Quality of life is the focus of hospice care

November is National Hospice and Palliative Care Month and hospices across the country are reaching out to raise awareness about the highest quality care for all people coping with life-limiting illness.

Hospice is not a place. Hospice is a program of care that provides pain management, symptom control, psychosocial support, and spiritual care to patients, their families, loved ones and caregivers when a cure is not possible.

At Hospice Services of Lake County the families and caregivers of our patients frequently tell our nurses and staff that they never realized all the help and support hospice provides. They are amazed and very, very grateful that our staff was there to help them through possibly the most difficult time in their lives.

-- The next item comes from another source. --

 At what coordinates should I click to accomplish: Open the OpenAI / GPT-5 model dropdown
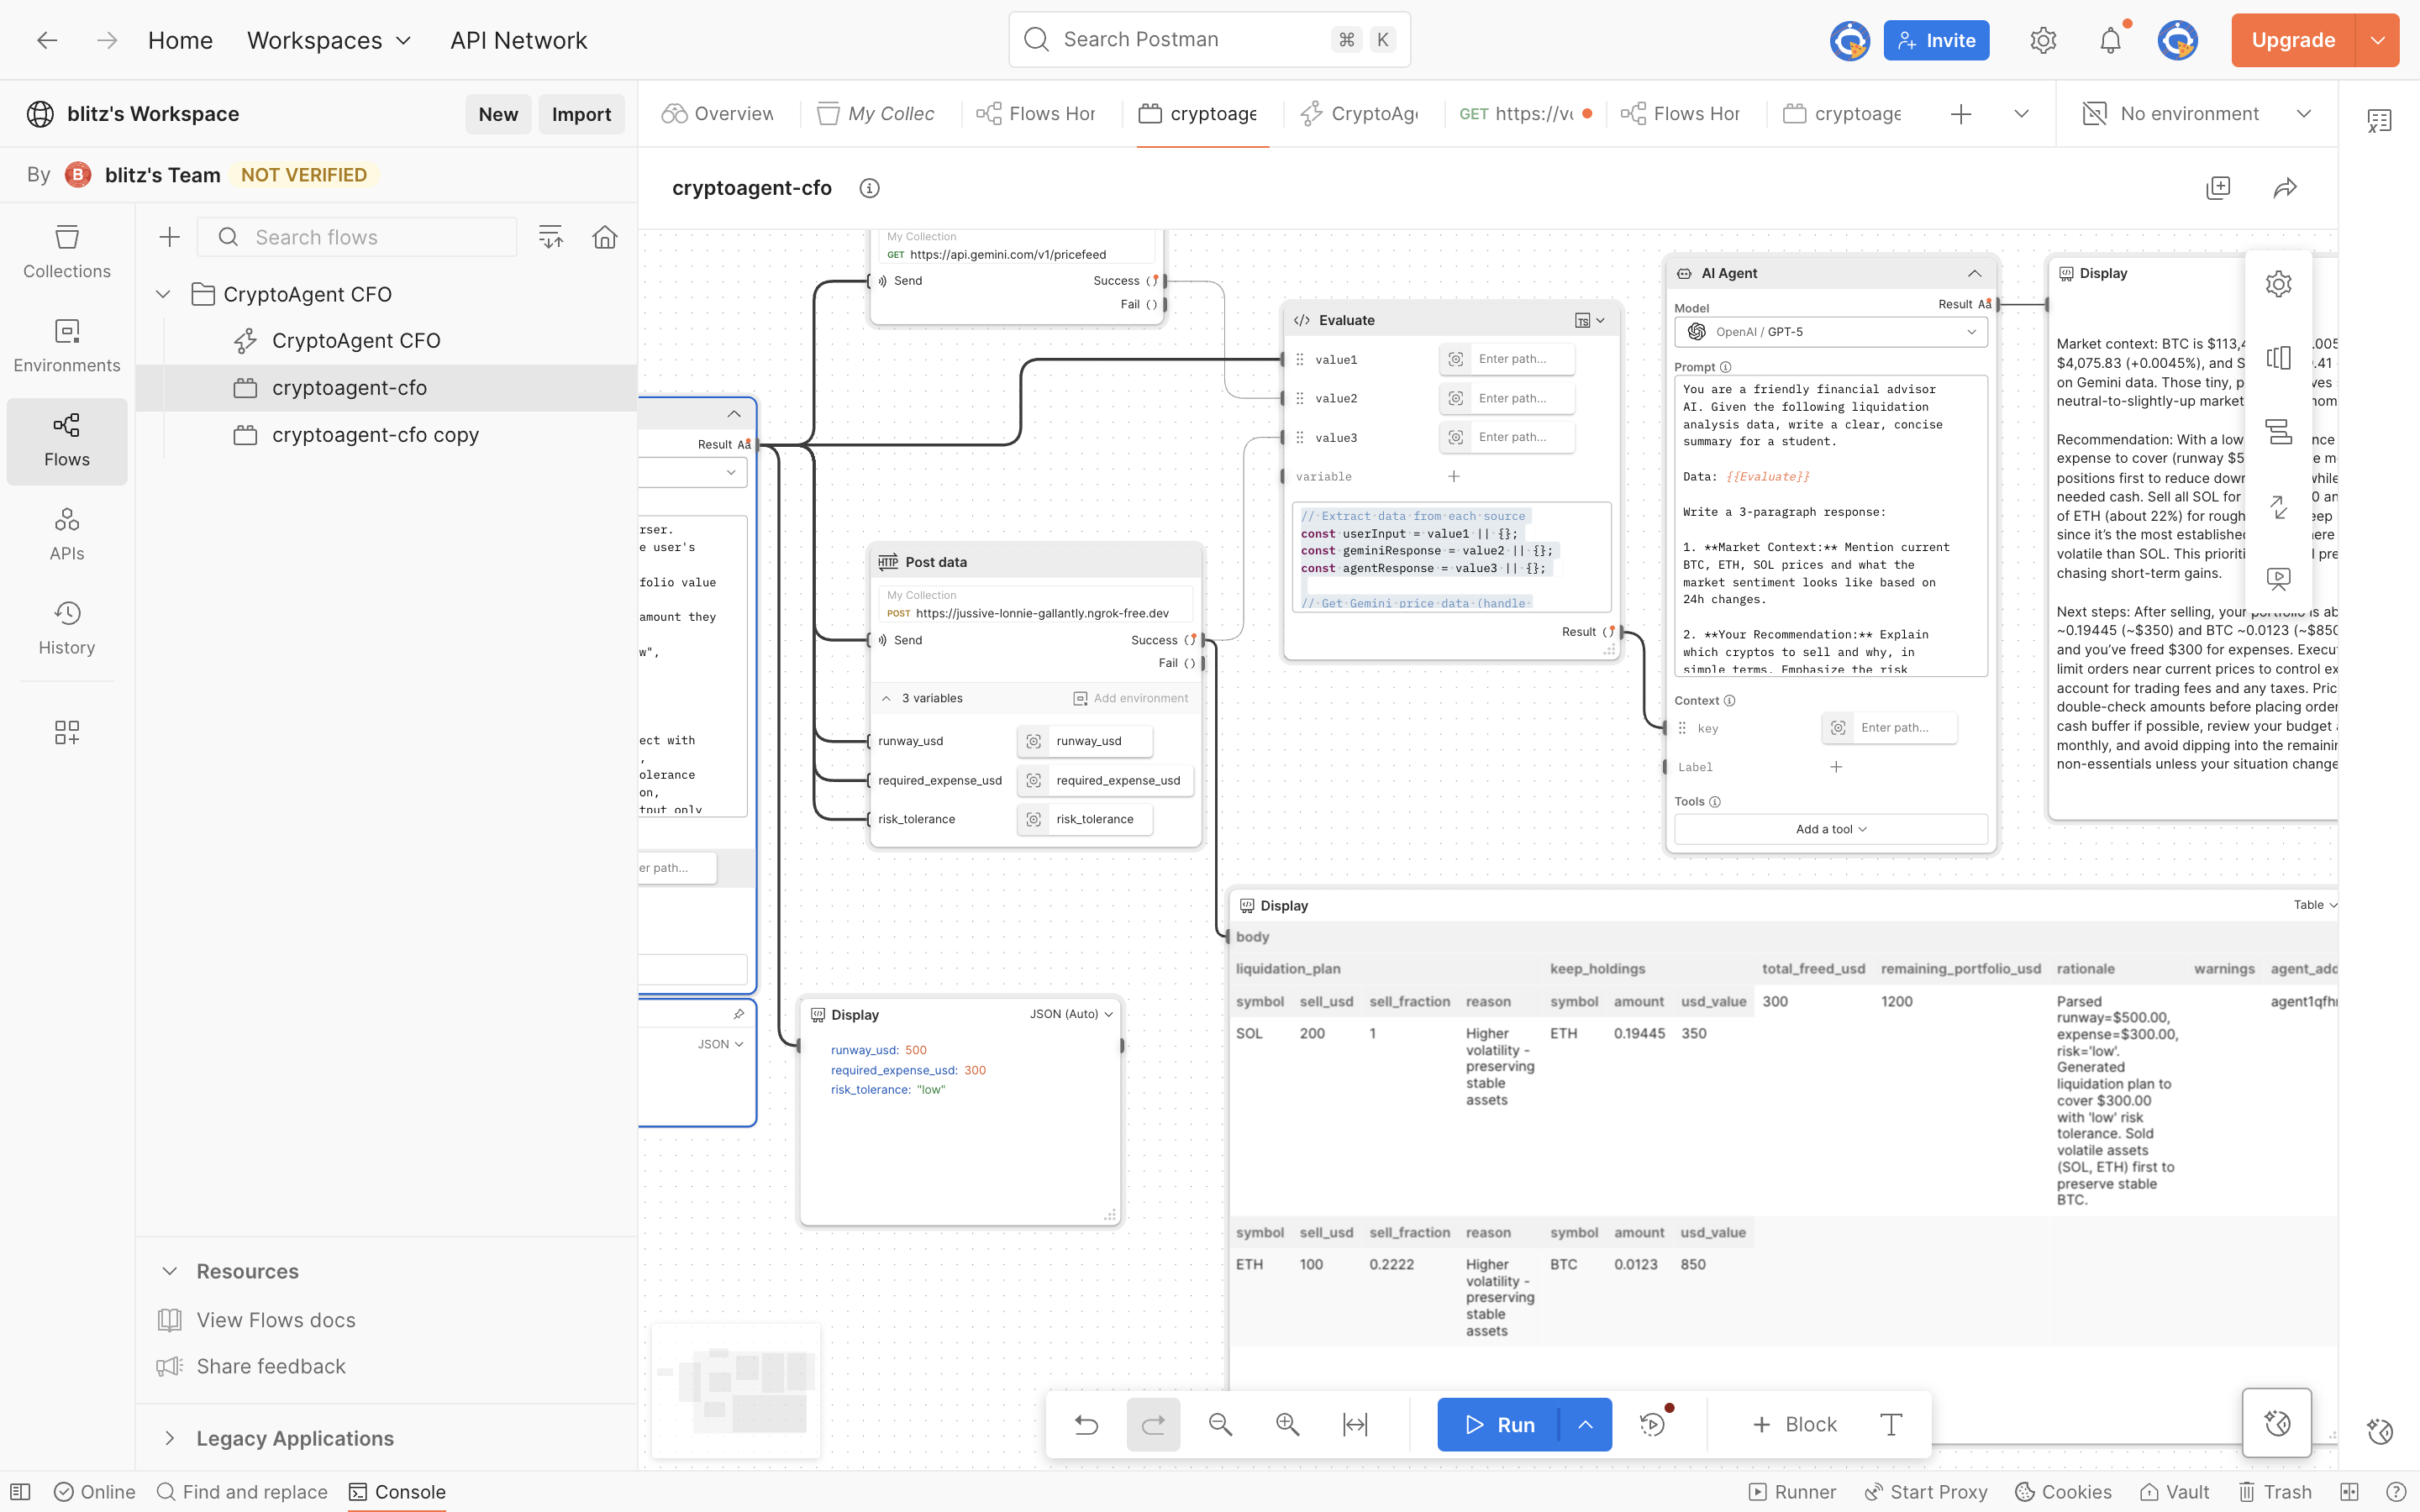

Here is a short list of some of the most common misconceptions people have about hospice care and the true facts about each one.

  1. “Do I have to give up my regular doctor to receive hospice services?” No. The patient chooses the doctor that s/he wants to play the significant role in the determination and delivery of the individual’s medical care.
  2. “I understand that a patient must die within six months or they are not eligible for hospice.” This is not true. Eligibility requirements state that a doctor must certify that the patient has six months or less to live if the disease runs its normal course. Many patients outlive the six-month timeline and continue to receive hospice care. National statistics show that on average, hospice patients live about 20 percent longer than patients with a similar diagnosis.
  3. “Hospice is expensive.” Hospice is free; paid for by Medicare and major insurance companies. We do not deny care to anyone because of inability to pay.
  4. “Is it too early for hospice if the patient feels good or doesn’t have pain?” Not necessarily. The patient’s prognosis, along with the desire for comfort and support should justify a hospice referral. Receiving hospice care early helps the patient live a better quality of life than waiting until the patient is suffering and in pain.
  5. “Is hospice only for cancer patients?” No. Hospice care is available for all terminally ill people no matter what the disease. Some of the most common non-cancer diseases are congestive heart failure, dementia and chronic lung disease.
  6. “The Patient and family must be ready for hospice or ready to accept the patient’s impending death.” This is not true. Denial is an accepted coping mechanism.  However, it is important that the patient and family must be aware that the purpose of Hospice is not to cure, but to care.

Hospice is essentially a philosophy of care that accepts death as the final stage of life; just as birth is the beginning. The goal of hospice is to enable patients to spend their last days with dignity and enjoy a quality of life surrounded by their loved ones.